Los cantos de los gallos y
el cacareo incesante de las gallinas, dicen cada día, que la expresión es lo
más importante. Sacar lo que se piensa, lo que se siente, hasta con cierto
adorno, con cierto ribete. Conocerse, acariciarse por dentro, saberse vivo y
comprometido con algo, con cualquier cosa, con lo más ridículo que uno pueda
soñar. Y mientras digo esto, miro hacia un lado, no sé si hacia abajo, y miro
rígidas fracciones de vida provocadas por necesidades más enfáticas, aún más
viscerales que las mías, que las que me empujan a decir tantas cosas, a dar
forma a mis más íntimos berrinches existenciales. Es otro tipo de hambre; es
otro tipo de incapacidad, más permanente, más imponente.

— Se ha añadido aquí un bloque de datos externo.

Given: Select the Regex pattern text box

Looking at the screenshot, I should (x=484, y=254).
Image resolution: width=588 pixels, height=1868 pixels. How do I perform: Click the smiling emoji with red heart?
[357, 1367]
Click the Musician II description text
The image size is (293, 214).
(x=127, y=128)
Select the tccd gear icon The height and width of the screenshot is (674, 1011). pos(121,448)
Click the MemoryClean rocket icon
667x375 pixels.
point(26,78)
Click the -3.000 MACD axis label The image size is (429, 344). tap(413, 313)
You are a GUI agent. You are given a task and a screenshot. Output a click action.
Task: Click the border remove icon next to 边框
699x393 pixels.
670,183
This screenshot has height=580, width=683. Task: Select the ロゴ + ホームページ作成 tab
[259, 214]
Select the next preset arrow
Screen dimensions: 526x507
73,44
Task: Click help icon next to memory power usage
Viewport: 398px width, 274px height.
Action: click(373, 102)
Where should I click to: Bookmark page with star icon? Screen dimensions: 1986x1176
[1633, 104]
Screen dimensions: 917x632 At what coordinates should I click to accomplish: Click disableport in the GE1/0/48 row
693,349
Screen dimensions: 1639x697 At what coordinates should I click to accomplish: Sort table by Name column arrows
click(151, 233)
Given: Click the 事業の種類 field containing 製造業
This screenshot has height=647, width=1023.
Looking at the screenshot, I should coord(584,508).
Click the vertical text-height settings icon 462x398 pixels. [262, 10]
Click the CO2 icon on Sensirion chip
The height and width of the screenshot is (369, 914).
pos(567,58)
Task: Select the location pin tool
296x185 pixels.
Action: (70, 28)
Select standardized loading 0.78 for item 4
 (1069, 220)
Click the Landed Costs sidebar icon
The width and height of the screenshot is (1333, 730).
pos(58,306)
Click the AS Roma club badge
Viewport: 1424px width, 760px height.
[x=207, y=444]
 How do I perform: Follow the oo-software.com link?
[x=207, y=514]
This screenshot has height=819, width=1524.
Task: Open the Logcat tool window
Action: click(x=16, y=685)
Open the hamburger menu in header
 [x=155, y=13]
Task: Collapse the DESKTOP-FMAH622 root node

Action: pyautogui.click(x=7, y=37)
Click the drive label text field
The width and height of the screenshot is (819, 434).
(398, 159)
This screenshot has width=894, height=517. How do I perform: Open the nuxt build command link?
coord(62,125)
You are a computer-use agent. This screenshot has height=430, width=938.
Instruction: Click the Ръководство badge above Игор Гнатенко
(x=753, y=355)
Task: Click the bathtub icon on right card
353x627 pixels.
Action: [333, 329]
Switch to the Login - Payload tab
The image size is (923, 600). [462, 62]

Son paredes que no
muestran peldaños, que no dejan ver saliente donde apoyar el pié para
impulsarse y salir del encierro. Son ignorancias menos voluntarias, pero más
definitivas. Es el agua al cuello, es nariz y boca tapada, sin permitir algo de
aire pasear por la tristeza imperceptible, inconcebible, que vigila y controla desde
la oscuridad. No tengo argumento inteligente. No puedo apoyar en nada que se me
pueda ocurrir… la cuerda que agarra el cuello no da más, ni un ápice a favor de
nadie. Con mi capa no puedo arropar a nadie. Veo a todos desde lejos, pero con
tanto dolor ignorante de mi parte. Crecí en otro entorno. Crecí entre espinas
más redondeadas, más fáciles de esquivar. La indiferencia era entonces una
buena herramienta para crecer, para ver sólo los colores pastel, para escuchar
sólo los cantos de las aves y del agua al caer. Crecí en medio de una felicidad
que ahora me parece desconsiderada, burlona y silenciosa, que me parece
hipócrita; y lo peor, es que no puedo dejar de jactarme de ello, aún mirando y
oyendo los gritos del otro lado, los lamentos que no sé curar, las heridas que
tienen parte de mi nombre en algún lado que no deja de sangrar.